Rozpoczyna się masowy protest autorów scenariuszy filmowych i telewizyjnych. Strajkuje aż dwanaście tysięcy twórców. Decyzję o proteście podjęto po fiasku negocjacji z wytwórniami.

Scenarzyści domagają się od wytwórni filmowych zwiększenia udziału w zyskach z eksploatacji filmów, ich sprzedaży na płytach DVD i z publikacji w Internecie. Żądają także zrównania ich sytuacji m.in. w kwestiach socjalnych i praw autorskich, z sytuacją aktorów i innych pracowników branży filmowej.

Pierwszy dzień strajku rozpocznie się pikietą w Nowym Jorku.
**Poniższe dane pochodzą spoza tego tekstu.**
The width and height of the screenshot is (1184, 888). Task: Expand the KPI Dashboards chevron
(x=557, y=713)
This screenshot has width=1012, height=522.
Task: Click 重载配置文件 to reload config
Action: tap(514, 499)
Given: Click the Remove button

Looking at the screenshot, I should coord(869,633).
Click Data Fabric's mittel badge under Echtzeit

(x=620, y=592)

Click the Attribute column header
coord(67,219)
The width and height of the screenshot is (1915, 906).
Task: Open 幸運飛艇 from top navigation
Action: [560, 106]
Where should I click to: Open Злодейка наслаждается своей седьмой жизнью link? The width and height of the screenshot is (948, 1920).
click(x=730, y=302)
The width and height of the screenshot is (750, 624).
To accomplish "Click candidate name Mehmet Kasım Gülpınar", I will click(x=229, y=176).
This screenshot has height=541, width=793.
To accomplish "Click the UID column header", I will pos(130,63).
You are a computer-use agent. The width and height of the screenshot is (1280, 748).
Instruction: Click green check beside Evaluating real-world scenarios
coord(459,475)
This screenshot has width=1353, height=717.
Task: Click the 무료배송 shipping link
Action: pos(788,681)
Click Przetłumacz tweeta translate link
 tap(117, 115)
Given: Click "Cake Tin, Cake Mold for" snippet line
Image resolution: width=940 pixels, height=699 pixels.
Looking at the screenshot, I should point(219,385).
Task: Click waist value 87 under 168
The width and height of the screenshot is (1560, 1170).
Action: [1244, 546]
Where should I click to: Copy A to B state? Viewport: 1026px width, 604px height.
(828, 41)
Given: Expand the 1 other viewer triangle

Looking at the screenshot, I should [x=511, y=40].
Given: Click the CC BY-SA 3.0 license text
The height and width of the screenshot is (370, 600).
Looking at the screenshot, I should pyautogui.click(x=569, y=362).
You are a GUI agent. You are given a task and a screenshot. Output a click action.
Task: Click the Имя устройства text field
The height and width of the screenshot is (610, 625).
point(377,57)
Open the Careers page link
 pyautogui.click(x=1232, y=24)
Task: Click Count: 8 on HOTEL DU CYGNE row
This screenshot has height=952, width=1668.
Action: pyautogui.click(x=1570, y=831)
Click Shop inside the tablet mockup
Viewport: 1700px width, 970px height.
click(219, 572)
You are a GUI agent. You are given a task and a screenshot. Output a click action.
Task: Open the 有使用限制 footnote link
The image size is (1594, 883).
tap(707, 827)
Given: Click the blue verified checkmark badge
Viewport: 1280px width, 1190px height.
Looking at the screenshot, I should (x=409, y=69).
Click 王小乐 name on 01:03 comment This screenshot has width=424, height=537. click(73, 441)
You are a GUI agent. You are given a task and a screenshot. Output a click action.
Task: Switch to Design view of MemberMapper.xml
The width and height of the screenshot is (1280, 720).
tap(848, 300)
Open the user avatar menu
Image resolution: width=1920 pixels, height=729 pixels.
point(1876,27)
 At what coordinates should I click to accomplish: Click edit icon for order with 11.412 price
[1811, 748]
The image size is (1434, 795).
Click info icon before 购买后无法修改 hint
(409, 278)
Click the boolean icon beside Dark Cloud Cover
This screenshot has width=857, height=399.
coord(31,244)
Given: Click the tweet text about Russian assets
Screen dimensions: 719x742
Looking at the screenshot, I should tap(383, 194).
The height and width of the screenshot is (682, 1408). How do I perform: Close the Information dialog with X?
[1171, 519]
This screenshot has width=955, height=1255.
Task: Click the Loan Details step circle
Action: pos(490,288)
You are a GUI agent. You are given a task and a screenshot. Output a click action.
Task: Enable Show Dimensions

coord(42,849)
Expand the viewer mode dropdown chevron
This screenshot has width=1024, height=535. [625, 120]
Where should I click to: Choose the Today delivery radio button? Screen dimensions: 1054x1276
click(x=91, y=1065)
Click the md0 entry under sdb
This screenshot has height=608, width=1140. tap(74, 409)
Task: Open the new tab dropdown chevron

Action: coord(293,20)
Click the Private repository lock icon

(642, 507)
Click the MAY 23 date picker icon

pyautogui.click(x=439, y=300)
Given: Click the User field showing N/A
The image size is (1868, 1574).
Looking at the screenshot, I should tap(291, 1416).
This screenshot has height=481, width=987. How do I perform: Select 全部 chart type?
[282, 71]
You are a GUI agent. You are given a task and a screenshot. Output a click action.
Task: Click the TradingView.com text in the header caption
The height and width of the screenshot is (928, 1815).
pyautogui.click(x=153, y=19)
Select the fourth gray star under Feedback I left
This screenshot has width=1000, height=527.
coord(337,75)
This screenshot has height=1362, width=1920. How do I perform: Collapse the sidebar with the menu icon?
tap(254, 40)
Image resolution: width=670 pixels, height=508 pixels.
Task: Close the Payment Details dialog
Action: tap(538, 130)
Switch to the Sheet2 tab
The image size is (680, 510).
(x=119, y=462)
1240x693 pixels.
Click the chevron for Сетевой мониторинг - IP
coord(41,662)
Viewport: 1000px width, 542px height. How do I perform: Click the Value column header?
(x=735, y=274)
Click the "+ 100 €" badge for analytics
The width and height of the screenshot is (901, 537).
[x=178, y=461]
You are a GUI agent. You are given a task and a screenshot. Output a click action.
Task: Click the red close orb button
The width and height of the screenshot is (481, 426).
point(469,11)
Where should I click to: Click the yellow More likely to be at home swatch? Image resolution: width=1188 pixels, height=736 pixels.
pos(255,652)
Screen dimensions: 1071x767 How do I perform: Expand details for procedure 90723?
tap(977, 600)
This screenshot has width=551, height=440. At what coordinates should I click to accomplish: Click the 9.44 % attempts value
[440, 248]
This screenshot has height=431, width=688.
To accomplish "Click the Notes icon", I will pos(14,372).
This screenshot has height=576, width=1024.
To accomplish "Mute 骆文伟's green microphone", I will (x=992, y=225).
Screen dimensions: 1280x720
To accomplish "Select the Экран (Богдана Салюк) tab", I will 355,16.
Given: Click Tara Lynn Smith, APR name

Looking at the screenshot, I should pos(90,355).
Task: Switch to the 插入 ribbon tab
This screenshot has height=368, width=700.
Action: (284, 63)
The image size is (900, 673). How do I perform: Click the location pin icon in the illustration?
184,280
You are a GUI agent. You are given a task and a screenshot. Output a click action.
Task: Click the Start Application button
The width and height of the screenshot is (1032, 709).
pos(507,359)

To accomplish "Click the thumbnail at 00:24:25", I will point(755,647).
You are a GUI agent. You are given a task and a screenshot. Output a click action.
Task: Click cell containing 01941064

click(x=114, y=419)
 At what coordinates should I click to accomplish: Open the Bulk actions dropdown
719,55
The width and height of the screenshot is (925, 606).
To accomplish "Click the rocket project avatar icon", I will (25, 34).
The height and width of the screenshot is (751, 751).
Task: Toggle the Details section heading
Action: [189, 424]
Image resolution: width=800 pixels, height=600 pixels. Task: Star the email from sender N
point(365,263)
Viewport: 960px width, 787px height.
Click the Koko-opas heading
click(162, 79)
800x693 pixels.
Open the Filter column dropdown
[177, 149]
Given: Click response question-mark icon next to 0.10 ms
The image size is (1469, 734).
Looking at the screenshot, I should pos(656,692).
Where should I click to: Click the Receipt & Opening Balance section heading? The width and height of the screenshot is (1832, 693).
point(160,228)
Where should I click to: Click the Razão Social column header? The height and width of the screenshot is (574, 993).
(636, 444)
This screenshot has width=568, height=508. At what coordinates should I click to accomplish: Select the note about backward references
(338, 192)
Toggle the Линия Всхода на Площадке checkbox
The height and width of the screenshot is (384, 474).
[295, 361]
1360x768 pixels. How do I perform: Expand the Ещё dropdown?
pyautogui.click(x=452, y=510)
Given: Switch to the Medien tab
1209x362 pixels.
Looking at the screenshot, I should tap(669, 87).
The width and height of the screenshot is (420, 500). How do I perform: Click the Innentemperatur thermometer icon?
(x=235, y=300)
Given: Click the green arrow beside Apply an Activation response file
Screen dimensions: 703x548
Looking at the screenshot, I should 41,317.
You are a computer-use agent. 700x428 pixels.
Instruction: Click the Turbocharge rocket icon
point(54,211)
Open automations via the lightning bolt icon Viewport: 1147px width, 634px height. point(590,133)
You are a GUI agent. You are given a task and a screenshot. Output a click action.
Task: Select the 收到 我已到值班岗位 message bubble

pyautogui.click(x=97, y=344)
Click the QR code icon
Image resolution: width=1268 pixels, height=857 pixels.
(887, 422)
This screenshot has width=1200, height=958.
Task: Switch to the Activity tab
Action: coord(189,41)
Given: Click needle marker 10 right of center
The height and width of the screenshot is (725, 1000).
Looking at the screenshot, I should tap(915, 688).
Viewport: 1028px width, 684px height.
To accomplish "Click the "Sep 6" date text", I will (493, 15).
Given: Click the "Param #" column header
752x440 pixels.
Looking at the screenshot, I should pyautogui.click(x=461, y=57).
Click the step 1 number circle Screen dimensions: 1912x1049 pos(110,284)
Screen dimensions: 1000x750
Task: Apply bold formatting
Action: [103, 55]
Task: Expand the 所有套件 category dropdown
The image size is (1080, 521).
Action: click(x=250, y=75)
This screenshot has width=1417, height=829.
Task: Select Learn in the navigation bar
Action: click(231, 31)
Kilka godzin później planowana jest demonstracja w Los Angeles.

Przedłużanie się protestów grozi dużymi kłopotami z produkcją, zwłaszcza tą telewizyjną i może spowodować straty sięgające ponad miliarda dolarów. Poza tym, pojawiają się już opinie, że jeżeli scenarzyści wywalczą cokolwiek, to w kolejce staną kolejne grupy zawodowe. W czerwcu przeszłego roku wygasają zbiorowe kontrakty reżyserów i aktorów.

Strajk oznacza, że z anteny znikną popularne, nadawane późno w nocy programy typu talk show, a amerykańscy widzowie skazani będą na powtórki.

Do poprzedniego wielkiego strajku scenarzystów amerykańskich doszło w 1988 roku. Trwał on 22 tygodnie i spowodował straty szacowane na 500 mln dolarów.